Ao mesmo tempo, os pais buscavam cada vez mais um diagnóstico à medida que o autismo se tornava mais conhecido e as escolas começavam a oferecer serviços educacionais que esperavam que pudessem ajudar seus filhos.
Não existe um teste único para o autismo, que é diagnosticado principalmente por meio de avaliações de desenvolvimento e comportamento, o que torna difícil dizer se pode haver fatores adicionais por trás do aumento.
Pesquisa sobre Tylenol"Mulheres grávidas não devem se sentir culpadas por usar medicamentos", disse o Dr. Graeme Smith, editor e chefe do Journal of Obstetrics and Gynaecology Canada.

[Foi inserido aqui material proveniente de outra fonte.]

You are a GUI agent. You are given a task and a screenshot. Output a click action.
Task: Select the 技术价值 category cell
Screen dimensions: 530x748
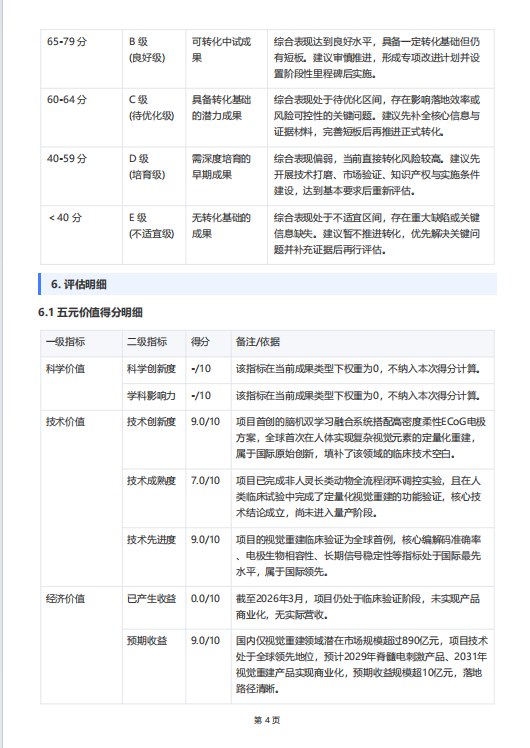coord(82,499)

Isso vale para gestações passadas e atuais, ele acrescentou na segunda-feira.
No ano passado, umestudo populacional bem planejado com mais de dois milhões de crianças na Suécia se concentrou em irmãos cujas mães tomaram paracetamol em uma das gestações, em comparação com o não uso de paracetamol.
"Nesses tipos de análises entre irmãos, qualquer associação simplesmente desapareceu, o que implica que fatores da mãe, como a genética, são realmente responsáveis pela associação estatística", disse Brian K. Lee, autor correspondente do estudo sueco e professor de epidemiologia na Universidade Drexel, na Filadélfia.

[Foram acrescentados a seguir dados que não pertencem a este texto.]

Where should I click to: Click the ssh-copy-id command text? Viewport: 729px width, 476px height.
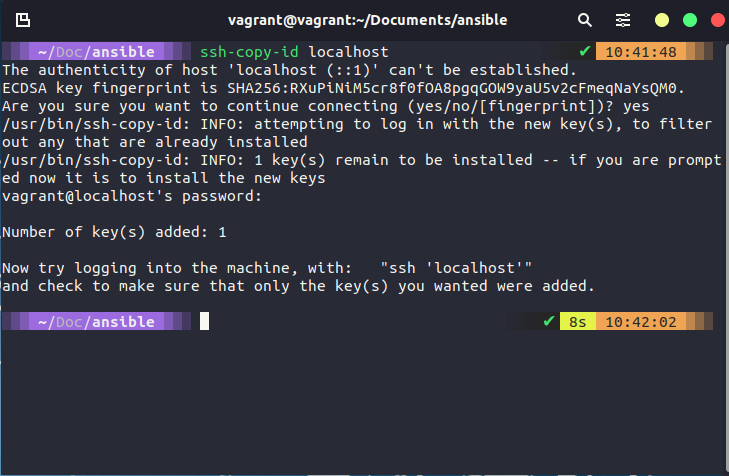click(x=250, y=52)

Esses estudos apenas apontam para associações — ou duas coisas que acontecem ao mesmo tempo — e não se o uso do medicamento para aliviar a dor e a febre causou o distúrbio na criança.
Ian Douglas, professor de farmacoepidemiologia na Escola de Higiene e Medicina Tropical de Londres, disse que os dados do estudo sueco são de altíssima qualidade e dificilmente serão melhorados em outros lugares.
A SOGC e sua contraparte americana, a Sociedade de Medicina Materno-Fetal (SMFM), também oferecem um grande alerta: febres não tratadas durante a gravidez, principalmente no primeiro trimestre, aumentam o risco de aborto espontâneo, parto prematuro e outros problemas.
O rótulo do Tylenol aconselha as mulheres a perguntarem ao médico sobre o uso durante a gravidez, e tanto a SOGC quanto a SMFM continuam a aconselhar que é uma opção apropriada para tratar febre e dor durante a gravidez.
Estudos e revisões mais antigos enfrentaram dificuldades para destrinchar muitas associações possíveis, como se o motivo pelo qual uma pessoa tomou paracetamol durante a gravidez, como para dor crônica, era o que realmente estava por trás da ligação, e não o medicamento em si.
O que mais aumenta o risco de autismo?Além da genética, a idade do pai da criança, o nascimento prematuro e se a mãe teve certos problemas de saúde durante a gravidez — como febres, infecções ou diabetes — também podem desempenhar um papel.
Qualquer preocupação de que vacinas, incluindo a vacina contra sarampo, possam estar relacionadas ao autismo já foi desmascarada há muito tempo por médicos, cientistas e importantes grupos de defesa de pessoas com autismo.